Wednesday, September 08, 2010

What Sort of Imperium Is This, Anyhow?

One sees it again and again: Rich, civilized, prosperous star-faring worlds but a parsec away from hardscrabble, low-tech, downright unsurvivable planets. Worlds separated by multiple parsecs with more in common with each other than the star systems just a Jump-1 away. Two neighboring worlds: one, a world whose space lanes are well patrolled and regulated; the other, a haven for pirates and a deathtrap for merchants.

If this is the domain of a single galactic empire, it's an empire that appears to be based on selective neglect. Not necessarily deliberate in every case: the idea is well established in "canon" that the Imperium, however powerful it may be, cannot extend its power to every world within its reach at all times.

Consider the policy of the Scout Service of releasing its ships for "Detached Duty" rather than scrapping them. It's understood that those ships will maintain connections with the less fortunate worlds within the Empire. But a doughty S-ship isn't exactly a battle cruiser; and the presence of any piracy in these worlds - so close to civilization, yet vulnerable to predation - indicates that the Imperium's willingness or ability to patrol these areas is limited.

The sheer lack of a starport providing even something so basic as refined fuel suggests that not even the power of the commercial world is sufficient - or willing - to bring these orphans fully within the Imperial embrace. And such orphans are numerous! Roll up a subsector, go ahead: here's a nice one, 43 worlds, virtually all of them in the same J-1 main, but they're not really all that connected: huge swaths of them have only C or D ports; one end is cut off from the other by X and E port backwaters. Even if you wanted to link the civilized planets of the subsector with J-3 routes, there are whole quarters that would be cut off unless you stopped in C-ports along the way. And it's this way IMTU, as well.

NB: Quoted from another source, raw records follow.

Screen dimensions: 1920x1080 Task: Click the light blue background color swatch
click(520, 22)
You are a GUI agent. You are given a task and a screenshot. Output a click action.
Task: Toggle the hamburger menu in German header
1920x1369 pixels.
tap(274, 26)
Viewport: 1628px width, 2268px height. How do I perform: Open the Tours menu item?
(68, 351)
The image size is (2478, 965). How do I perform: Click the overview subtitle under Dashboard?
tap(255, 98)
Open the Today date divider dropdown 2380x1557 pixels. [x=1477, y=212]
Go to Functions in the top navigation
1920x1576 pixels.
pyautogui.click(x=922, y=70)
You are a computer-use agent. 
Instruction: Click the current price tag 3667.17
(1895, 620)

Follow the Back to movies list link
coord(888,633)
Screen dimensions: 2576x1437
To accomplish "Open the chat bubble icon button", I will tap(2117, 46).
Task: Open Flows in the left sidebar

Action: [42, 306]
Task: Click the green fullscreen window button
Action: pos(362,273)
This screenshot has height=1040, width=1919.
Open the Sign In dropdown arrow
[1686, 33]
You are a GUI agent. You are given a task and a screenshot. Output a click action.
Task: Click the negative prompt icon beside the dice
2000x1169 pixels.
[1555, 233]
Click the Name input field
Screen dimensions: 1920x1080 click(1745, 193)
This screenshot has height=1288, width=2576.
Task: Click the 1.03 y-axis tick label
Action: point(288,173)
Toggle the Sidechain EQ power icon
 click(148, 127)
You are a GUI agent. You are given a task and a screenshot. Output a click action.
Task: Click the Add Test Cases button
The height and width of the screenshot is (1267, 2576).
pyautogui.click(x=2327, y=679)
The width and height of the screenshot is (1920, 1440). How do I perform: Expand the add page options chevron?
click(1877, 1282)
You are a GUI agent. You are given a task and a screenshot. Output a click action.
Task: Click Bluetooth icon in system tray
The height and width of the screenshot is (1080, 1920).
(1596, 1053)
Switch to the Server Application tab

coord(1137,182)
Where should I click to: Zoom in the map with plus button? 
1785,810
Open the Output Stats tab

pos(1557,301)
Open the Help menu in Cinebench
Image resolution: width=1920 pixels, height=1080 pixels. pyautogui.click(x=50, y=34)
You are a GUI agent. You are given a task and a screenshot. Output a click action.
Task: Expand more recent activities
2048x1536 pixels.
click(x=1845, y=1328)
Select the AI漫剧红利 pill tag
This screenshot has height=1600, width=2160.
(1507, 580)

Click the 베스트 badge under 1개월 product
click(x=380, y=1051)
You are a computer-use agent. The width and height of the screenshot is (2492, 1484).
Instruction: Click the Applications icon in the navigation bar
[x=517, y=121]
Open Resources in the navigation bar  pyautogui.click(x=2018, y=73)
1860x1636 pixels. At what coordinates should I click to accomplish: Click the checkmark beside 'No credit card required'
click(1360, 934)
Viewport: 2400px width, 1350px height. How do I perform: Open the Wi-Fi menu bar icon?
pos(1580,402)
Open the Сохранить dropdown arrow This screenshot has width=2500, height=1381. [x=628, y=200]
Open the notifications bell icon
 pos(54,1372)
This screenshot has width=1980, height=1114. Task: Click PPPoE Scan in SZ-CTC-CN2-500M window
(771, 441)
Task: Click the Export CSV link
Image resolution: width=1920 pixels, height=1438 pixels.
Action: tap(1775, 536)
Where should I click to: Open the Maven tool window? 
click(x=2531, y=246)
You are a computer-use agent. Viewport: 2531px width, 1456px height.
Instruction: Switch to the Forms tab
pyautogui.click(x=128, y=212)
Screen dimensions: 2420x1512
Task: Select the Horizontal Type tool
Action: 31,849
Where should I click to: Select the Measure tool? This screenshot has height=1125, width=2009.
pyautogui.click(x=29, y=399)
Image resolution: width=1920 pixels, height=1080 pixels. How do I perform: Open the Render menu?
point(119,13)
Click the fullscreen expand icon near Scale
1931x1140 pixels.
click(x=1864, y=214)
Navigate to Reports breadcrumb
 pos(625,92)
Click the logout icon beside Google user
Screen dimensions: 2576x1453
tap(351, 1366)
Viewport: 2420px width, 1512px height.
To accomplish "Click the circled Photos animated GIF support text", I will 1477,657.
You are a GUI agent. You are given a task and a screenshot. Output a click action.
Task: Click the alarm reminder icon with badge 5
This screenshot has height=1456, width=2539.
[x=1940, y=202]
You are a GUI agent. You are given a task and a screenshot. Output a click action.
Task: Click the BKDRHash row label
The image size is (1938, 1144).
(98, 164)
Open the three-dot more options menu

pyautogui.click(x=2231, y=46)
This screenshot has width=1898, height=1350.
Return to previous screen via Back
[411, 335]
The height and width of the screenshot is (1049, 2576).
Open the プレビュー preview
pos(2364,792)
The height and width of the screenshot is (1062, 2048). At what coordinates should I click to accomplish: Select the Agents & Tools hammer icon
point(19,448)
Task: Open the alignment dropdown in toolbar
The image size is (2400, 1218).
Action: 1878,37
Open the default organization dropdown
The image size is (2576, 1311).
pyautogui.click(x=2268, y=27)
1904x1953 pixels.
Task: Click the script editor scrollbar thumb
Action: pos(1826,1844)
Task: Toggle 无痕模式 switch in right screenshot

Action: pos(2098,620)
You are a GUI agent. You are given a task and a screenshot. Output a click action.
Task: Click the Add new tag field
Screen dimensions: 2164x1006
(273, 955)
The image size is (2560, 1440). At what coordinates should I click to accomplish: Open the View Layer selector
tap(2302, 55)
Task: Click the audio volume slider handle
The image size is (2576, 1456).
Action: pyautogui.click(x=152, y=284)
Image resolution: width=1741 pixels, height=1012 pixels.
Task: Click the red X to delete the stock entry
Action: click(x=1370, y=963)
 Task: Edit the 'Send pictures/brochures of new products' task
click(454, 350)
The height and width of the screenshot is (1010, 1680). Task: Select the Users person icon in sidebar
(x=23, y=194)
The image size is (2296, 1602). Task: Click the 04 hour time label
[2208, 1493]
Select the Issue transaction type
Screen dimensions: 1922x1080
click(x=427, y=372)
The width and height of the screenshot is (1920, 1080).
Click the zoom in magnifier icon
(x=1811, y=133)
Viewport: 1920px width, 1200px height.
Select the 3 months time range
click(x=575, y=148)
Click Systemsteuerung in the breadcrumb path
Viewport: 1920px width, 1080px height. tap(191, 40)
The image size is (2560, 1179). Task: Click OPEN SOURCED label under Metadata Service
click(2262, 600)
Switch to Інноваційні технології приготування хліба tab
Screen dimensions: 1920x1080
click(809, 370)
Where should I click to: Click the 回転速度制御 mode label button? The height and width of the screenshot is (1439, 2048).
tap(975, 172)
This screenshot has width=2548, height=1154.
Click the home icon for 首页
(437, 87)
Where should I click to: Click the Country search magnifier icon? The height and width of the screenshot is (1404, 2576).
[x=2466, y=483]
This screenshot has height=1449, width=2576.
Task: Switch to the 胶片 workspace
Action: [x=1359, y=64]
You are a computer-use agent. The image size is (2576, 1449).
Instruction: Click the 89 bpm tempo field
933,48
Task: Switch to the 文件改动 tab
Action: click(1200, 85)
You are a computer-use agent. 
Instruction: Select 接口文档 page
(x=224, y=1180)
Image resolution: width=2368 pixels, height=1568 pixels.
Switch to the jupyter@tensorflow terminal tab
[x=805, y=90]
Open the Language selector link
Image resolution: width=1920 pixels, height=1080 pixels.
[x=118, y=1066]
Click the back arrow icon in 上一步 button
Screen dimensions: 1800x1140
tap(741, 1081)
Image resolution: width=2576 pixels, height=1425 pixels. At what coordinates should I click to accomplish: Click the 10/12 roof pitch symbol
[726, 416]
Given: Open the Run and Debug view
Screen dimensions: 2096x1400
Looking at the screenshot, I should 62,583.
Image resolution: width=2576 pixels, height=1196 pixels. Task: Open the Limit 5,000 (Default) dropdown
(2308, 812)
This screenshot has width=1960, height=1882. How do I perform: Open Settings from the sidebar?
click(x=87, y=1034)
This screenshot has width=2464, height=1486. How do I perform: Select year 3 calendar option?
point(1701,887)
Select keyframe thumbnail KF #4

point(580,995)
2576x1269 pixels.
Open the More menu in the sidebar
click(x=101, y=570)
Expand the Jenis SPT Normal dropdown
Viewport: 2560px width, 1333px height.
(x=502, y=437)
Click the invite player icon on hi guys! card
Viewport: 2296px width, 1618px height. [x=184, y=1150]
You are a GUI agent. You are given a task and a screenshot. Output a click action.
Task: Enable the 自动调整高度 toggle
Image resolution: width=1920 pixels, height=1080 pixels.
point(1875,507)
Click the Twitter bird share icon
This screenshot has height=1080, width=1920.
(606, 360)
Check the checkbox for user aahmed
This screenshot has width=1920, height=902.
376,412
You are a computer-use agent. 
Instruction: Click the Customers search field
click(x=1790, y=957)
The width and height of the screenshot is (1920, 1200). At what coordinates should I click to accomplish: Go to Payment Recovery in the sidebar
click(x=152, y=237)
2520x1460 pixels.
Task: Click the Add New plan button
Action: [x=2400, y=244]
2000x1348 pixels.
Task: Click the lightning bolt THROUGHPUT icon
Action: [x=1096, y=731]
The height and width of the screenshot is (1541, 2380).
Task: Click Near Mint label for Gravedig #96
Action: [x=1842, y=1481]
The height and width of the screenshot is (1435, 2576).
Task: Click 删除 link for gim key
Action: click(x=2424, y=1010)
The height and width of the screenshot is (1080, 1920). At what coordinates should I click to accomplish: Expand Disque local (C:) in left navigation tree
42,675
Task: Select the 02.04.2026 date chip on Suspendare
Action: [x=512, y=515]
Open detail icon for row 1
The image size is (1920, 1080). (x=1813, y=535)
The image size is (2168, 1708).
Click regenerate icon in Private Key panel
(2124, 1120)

The presence of an A or B port is an indicator of the importance of that world to trade or political power; either the world itself can establish such a port, or someone else deems it useful: in any case, these are worlds that truly make up the interstellar community. An empire, then, rather than resembling a geographical mass of territory, should be reminiscent of a root structure: a spindly, branching thing of links and tributaries connecting a handful of worlds out of every dozen. The Imperium's mercantile power flows along those paths; the Imperium's military power sits heavily on the key intersections. The lesser worlds huddled about the worlds along the sprawling roots of the Imperium may be considered part of the Empire, but only in name. The face of the Imperium they'll see most often are the scouts; less often, there will be a patrol cruiser in port. But they're largely on their own. The good news is that they're free to govern as they see fit; the bad news is that their neighbors are, too.

5 Comments:

Blogger Craig A. Glesner said...

Sounds like you have plenty room for adventure here. pirates and trade/brush fire wars galore.

I assume that the Imperium in YTU make patrols now and again to keep one of those branch worlds from starting its own pocket empire, by say working with a successful pirate band?

6:21 PM  
Blogger Craig A. Glesner said...

Just a quick thought, does your Imperium issue Letters of Marque and Reprisal?

I could see this as a method of keeping things on the branches under control. They could be issued like a Merchant Subsidy.

It could be issued to a ship for the route of World 1 through World 2 during the period of X through Y for the purposes of keeping the stability of the Imperium and safety of the space lanes.

6:33 PM  
Blogger Festeria said...

Fester's got patrol squadrons, and they'll hit most of these worlds too, but they don't stick around forever.

Most "Letter of marque" situations are going to be funded by the worlds in question themselves...

I have a vague notion that sometimes, an armed cruiser will come into a system and regretfully explain to the world's government that should they not be "hired" to "protect" the system, they wouldn't be able to guarantee the safety of any incoming or outgoing trade. Those "TP's" that show up might in fact have letters of marque issued by the local world, and may be filling their holds at the expense of the ships they board to "inspect."

12:17 PM  
Blogger Craig A. Glesner said...

I see. Nothing like your friendly neighborhood pirate.

4:38 PM  
Blogger Festeria said...

Another notion: "Corrupt Local Government On A Budget Seeks Starship & Crew To Provide Clout: Will Turn Blind Eye To Occasional Skimming of Trade For A Modest Cut.*"

*Keep your head down if the Imperials show up, we don't know you.